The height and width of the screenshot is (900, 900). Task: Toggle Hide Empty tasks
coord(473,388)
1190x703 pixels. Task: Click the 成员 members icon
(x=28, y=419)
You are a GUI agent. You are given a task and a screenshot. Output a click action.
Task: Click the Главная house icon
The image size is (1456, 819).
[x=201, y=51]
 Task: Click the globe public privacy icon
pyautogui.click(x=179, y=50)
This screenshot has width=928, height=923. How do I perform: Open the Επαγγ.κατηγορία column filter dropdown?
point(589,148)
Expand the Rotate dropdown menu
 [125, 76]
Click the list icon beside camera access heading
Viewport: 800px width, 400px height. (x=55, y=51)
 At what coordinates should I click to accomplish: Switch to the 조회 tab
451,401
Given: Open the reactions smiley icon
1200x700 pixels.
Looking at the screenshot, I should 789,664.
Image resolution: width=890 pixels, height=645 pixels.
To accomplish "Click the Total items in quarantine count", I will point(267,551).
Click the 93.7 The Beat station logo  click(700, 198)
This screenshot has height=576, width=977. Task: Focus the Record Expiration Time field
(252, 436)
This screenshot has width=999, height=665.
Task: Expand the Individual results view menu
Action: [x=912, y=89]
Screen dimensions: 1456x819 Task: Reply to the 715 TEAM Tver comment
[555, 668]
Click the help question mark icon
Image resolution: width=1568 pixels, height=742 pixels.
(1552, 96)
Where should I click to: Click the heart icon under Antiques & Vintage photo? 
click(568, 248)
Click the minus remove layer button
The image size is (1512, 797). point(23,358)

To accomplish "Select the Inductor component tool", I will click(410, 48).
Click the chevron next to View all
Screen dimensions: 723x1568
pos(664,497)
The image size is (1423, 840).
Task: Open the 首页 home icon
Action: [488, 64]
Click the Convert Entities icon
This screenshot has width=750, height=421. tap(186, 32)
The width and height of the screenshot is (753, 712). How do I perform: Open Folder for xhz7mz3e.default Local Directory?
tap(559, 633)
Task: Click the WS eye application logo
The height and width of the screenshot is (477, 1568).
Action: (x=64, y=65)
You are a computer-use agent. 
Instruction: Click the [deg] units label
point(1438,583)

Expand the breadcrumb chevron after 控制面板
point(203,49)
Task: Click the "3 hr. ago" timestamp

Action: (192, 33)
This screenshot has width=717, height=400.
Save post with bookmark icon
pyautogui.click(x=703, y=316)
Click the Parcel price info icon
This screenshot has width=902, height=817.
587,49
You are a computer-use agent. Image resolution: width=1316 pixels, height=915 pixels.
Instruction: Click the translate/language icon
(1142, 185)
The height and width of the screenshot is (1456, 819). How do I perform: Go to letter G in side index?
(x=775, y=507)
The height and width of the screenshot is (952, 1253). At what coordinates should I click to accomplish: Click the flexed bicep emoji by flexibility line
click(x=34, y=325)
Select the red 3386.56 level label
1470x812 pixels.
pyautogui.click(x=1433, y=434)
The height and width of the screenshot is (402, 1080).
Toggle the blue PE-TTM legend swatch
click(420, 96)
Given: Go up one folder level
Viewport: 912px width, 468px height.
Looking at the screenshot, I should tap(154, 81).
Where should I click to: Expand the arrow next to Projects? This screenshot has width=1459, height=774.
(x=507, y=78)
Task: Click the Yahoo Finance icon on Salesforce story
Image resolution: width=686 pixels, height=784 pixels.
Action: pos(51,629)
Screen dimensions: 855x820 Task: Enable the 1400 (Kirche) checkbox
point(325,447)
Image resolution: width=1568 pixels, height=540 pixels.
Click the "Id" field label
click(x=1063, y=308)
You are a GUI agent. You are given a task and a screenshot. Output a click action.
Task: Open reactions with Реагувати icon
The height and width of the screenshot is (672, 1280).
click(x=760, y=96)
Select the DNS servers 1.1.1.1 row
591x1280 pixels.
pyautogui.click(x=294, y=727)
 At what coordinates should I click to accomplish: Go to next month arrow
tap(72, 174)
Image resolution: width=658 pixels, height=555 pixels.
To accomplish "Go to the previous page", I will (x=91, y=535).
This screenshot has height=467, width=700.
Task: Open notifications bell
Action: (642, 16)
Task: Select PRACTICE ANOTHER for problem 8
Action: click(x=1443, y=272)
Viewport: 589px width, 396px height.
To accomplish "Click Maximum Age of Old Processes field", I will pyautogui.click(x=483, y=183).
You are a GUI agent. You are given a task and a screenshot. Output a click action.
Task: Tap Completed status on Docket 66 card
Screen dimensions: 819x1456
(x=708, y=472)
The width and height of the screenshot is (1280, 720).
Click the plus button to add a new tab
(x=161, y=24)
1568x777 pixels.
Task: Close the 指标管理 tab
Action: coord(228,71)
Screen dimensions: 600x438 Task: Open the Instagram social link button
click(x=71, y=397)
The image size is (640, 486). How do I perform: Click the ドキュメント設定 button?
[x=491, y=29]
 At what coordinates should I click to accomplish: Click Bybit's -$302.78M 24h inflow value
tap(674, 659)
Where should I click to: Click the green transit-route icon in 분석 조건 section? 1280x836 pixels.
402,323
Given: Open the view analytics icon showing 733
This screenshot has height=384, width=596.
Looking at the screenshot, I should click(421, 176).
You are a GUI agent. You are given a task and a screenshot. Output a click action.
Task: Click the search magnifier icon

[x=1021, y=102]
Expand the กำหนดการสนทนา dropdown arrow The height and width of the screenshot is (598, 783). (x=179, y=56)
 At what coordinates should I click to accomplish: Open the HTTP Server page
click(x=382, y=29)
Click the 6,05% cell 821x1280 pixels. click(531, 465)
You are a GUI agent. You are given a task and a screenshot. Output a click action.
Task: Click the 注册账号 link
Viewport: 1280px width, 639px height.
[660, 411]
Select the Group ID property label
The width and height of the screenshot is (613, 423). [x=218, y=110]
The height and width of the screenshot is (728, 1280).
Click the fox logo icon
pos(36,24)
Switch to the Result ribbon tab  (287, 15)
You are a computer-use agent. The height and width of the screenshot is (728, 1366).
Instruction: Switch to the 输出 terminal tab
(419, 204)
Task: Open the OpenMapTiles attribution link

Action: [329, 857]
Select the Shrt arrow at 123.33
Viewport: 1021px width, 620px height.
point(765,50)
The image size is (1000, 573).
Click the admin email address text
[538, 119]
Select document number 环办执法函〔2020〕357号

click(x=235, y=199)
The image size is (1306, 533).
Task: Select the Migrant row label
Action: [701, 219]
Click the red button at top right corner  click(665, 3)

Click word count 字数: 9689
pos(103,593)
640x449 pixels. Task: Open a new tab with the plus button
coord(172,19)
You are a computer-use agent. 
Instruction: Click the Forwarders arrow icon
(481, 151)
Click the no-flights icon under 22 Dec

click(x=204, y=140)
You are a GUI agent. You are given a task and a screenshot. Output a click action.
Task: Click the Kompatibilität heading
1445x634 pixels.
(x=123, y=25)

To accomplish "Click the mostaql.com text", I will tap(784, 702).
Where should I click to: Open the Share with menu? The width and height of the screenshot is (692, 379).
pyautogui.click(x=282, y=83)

....................

● **WHAT THE TASK REQUIRES**
Everything before the line containing "Task: Click the 注册账号 link" stays out. Write out that line and the rest of the entries exactly.

● **ANSWER BOX**
Task: Click the 注册账号 link
Viewport: 1280px width, 639px height.
[660, 411]
Select the Group ID property label
The width and height of the screenshot is (613, 423). [x=218, y=110]
The height and width of the screenshot is (728, 1280).
Click the fox logo icon
pos(36,24)
Switch to the Result ribbon tab  (287, 15)
You are a computer-use agent. The height and width of the screenshot is (728, 1366).
Instruction: Switch to the 输出 terminal tab
(419, 204)
Task: Open the OpenMapTiles attribution link

Action: [329, 857]
Select the Shrt arrow at 123.33
Viewport: 1021px width, 620px height.
point(765,50)
The image size is (1000, 573).
Click the admin email address text
[538, 119]
Select document number 环办执法函〔2020〕357号

click(x=235, y=199)
The image size is (1306, 533).
Task: Select the Migrant row label
Action: [701, 219]
Click the red button at top right corner  click(665, 3)

Click word count 字数: 9689
pos(103,593)
640x449 pixels. Task: Open a new tab with the plus button
coord(172,19)
You are a computer-use agent. 
Instruction: Click the Forwarders arrow icon
(481, 151)
Click the no-flights icon under 22 Dec

click(x=204, y=140)
You are a GUI agent. You are given a task and a screenshot. Output a click action.
Task: Click the Kompatibilität heading
1445x634 pixels.
(x=123, y=25)

To accomplish "Click the mostaql.com text", I will tap(784, 702).
Where should I click to: Open the Share with menu? The width and height of the screenshot is (692, 379).
pyautogui.click(x=282, y=83)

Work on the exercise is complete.